A study was held to find association between consumption of fruits and vegetables and glaucoma in 662 older African-American women. Those Women who consumed three or more servings per day of fruits or fruit juices were less likely to develop glaucoma by 79% comparing to those women who had less than one serving per day.
Women who had fresh oranges and peaches two or more servings per week had a lower incidence of 82% and 70%, respectively of developing glaucoma compared to those consuming less than one serving per week.
Those women who consumed more than one serving of vegetables (collard greens/kale) per week compared to less than one serving per month, had a lower risk of glaucoma by 57%.
A previous study showed the risk of developing glaucoma was lower by 69% in those who consumed at least one serving of green collards and kale per month comparing to those who consumed less.

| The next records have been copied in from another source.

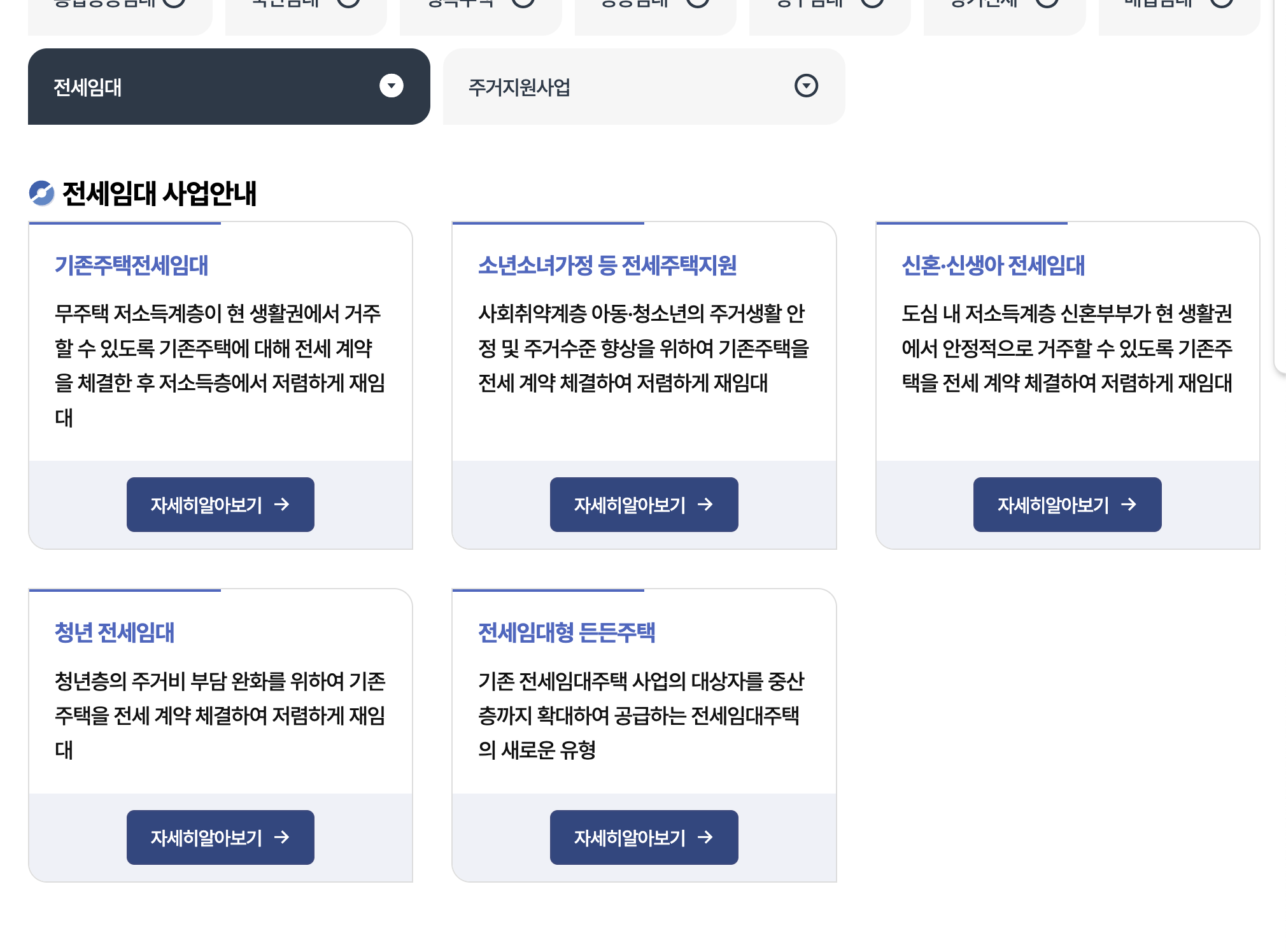Click the floating panel edge at right side
Screen dimensions: 1286x952
[x=1280, y=191]
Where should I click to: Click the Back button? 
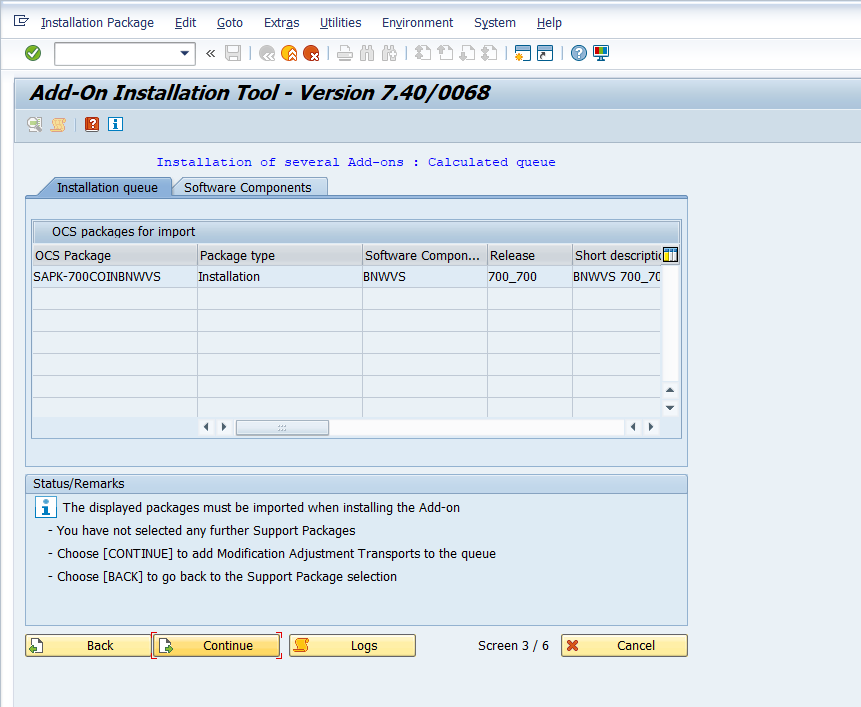click(x=88, y=645)
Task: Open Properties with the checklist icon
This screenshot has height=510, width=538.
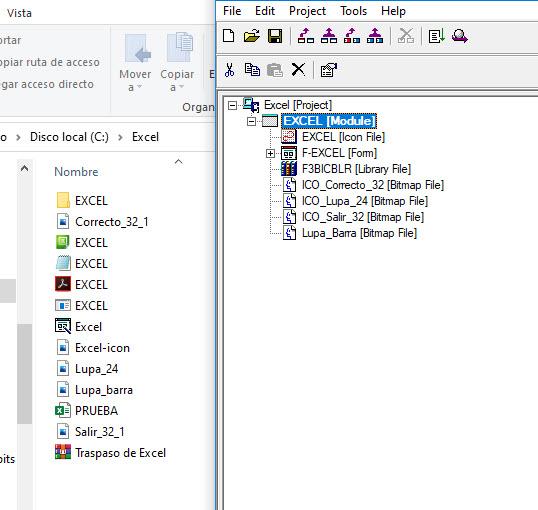Action: pyautogui.click(x=328, y=70)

The risk of glaucoma was reduced by 64% in those who had two or more serving of carrots per week.
Those women who consumed more than 2 mg of vitamin B2 from natural food sources and those who had daily more than 1,400 of retinol (vitamin A) were less likely to be develop glaucoma.
On 2007, a study that was published by Investigative Ophthalmology and Visual Science reported a decrease in intraocular pressure on rats fed on foods rich Omega 3 Fatty acids by 13%.
Higher intakes of foods rich in Vitamin C, Vitamin A, α and β-carotene, folate, lutein and zeaxanthin have a protective mechanisms against many eye diseases such as age related macular degeneration and glaucoma.